#### WORK INSTRUCTIONS
The response should be exactly the number of lines in the material below that contain the word "width".

#### EXERCISE DATA
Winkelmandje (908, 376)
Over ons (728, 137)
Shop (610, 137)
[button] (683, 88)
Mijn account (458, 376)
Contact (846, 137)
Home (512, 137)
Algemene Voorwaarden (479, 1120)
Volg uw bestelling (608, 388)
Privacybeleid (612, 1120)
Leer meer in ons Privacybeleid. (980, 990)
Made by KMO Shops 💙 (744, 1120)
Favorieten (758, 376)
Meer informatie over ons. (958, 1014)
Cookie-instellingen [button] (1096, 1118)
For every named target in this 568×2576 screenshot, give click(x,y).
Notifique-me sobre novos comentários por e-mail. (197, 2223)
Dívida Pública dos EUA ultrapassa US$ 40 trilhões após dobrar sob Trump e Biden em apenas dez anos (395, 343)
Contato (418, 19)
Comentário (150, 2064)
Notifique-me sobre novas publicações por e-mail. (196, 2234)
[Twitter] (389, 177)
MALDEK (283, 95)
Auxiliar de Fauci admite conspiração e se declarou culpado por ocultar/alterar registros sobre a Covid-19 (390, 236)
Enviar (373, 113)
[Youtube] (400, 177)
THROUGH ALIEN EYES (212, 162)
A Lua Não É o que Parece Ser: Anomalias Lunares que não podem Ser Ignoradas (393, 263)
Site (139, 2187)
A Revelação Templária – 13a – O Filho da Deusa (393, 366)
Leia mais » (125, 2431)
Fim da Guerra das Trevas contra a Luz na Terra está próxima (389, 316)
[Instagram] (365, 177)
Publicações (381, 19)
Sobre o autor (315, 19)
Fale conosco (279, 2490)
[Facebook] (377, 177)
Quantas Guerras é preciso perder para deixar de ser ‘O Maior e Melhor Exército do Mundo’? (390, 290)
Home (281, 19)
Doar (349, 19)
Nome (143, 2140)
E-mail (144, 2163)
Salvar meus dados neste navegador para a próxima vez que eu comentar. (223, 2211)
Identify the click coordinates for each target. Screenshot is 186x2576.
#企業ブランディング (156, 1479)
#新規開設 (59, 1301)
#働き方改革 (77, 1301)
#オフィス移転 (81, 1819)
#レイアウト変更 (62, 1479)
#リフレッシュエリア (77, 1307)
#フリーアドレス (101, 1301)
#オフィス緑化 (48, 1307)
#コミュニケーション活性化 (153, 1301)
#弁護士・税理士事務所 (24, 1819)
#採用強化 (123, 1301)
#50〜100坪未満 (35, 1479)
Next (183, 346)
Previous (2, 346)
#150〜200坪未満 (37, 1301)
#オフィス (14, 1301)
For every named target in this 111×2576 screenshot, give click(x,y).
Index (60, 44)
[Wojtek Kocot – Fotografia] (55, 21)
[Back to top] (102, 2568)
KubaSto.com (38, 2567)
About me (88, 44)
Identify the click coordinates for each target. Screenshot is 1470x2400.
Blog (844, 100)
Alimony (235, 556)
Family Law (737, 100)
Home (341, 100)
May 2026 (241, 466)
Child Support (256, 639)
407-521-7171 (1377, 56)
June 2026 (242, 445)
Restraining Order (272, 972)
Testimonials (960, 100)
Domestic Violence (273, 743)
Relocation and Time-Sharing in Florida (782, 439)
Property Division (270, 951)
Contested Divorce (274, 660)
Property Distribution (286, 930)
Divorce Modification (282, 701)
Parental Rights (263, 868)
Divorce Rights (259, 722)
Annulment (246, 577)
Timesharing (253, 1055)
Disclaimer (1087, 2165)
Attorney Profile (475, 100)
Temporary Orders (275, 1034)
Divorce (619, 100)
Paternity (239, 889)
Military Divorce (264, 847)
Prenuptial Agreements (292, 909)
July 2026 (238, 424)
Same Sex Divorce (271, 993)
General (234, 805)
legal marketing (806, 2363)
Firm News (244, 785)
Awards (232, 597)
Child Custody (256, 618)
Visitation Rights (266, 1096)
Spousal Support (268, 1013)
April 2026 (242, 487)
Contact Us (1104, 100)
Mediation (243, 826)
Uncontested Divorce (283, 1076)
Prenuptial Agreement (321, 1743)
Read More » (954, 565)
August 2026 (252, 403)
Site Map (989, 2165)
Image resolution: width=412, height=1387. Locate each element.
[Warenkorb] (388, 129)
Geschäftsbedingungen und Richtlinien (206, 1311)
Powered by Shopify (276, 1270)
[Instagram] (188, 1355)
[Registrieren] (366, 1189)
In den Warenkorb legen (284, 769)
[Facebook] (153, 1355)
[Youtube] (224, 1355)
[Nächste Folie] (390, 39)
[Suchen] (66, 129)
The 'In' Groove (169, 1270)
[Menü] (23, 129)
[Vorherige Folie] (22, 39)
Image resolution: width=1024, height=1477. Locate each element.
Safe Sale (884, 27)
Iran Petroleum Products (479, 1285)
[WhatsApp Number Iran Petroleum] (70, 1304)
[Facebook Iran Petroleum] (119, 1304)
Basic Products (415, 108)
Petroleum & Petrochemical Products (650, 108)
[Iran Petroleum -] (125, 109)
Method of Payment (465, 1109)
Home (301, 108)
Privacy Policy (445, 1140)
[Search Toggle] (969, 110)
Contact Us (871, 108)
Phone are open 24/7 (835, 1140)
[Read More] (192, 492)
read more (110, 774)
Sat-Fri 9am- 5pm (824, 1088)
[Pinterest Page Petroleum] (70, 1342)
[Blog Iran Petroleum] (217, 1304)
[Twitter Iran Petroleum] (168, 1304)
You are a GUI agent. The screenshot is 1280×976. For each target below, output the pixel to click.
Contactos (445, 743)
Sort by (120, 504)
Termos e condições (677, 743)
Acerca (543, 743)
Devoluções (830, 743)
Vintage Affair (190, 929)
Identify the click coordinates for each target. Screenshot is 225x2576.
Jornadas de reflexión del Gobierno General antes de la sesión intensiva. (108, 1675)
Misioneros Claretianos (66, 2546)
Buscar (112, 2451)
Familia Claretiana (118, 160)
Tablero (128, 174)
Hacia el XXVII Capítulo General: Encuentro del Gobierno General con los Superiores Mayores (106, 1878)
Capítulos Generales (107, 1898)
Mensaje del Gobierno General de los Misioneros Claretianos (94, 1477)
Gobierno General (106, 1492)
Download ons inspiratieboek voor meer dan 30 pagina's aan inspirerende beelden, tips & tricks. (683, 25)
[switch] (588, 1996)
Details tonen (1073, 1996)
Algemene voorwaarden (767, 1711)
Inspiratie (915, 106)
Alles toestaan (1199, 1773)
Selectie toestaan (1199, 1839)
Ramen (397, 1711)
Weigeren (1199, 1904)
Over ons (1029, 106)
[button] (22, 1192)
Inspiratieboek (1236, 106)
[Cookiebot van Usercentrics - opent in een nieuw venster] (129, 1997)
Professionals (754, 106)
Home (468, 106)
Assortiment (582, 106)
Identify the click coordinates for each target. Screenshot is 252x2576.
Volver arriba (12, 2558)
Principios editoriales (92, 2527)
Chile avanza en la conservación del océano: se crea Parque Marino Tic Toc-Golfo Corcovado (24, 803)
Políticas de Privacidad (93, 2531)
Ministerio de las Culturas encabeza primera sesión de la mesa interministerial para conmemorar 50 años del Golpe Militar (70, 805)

#### SOLUTION FOR THIS TASK
2